TRY IT - Working from the records below, repeat exactly the lines starting at the line that contains "新康定情歌 (104, 1875)" and ending at the line that contains "AML requirements (85, 2194)", inclusive.

◇ ◇ ◇ ◇ ◇ ◇ ◇

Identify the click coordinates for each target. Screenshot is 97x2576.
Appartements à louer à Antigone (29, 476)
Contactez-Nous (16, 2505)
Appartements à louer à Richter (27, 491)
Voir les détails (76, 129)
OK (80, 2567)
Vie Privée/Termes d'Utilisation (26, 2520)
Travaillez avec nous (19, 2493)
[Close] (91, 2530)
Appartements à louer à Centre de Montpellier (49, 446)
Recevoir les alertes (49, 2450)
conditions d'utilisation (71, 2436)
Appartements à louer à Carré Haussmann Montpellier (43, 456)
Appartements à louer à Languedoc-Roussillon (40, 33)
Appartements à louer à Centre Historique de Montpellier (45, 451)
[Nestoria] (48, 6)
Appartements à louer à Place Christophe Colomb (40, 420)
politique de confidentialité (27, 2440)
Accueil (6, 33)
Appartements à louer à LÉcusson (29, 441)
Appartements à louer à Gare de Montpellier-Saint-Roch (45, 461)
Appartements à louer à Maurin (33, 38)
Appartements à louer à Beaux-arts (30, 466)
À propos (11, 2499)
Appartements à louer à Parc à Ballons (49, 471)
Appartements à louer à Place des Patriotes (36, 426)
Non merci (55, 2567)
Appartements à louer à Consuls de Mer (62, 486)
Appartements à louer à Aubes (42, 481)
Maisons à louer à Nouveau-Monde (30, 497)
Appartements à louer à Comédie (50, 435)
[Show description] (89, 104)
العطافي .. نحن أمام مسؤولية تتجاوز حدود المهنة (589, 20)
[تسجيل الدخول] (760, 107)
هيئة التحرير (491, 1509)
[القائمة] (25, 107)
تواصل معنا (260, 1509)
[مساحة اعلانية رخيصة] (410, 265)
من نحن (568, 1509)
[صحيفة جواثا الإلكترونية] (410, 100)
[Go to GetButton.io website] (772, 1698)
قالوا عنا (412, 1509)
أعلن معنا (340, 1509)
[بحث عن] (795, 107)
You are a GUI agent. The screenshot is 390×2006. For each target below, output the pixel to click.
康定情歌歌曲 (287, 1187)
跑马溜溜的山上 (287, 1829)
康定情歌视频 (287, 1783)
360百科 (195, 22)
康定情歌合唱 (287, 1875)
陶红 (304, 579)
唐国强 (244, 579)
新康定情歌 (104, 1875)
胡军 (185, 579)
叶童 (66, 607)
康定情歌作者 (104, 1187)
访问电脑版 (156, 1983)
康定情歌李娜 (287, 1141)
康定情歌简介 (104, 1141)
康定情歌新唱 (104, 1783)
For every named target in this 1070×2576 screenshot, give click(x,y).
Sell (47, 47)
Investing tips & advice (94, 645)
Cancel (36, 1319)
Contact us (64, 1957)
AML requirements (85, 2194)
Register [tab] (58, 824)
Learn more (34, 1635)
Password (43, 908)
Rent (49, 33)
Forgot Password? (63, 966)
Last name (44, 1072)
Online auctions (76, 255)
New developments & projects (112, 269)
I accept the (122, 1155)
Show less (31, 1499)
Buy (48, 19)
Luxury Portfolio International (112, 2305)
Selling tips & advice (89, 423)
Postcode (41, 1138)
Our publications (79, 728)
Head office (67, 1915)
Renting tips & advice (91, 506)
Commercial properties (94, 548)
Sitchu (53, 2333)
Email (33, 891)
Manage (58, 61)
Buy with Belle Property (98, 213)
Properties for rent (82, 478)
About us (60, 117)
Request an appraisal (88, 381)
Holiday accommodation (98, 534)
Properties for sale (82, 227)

◇ ◇ ◇ ◇ ◇ ◇ ◇

ANSWER TO THE EXERCISE -
新康定情歌 (104, 1875)
胡军 (185, 579)
叶童 (66, 607)
康定情歌作者 (104, 1187)
访问电脑版 (156, 1983)
康定情歌李娜 (287, 1141)
康定情歌简介 (104, 1141)
康定情歌新唱 (104, 1783)
For every named target in this 1070×2576 screenshot, give click(x,y).
Sell (47, 47)
Investing tips & advice (94, 645)
Cancel (36, 1319)
Contact us (64, 1957)
AML requirements (85, 2194)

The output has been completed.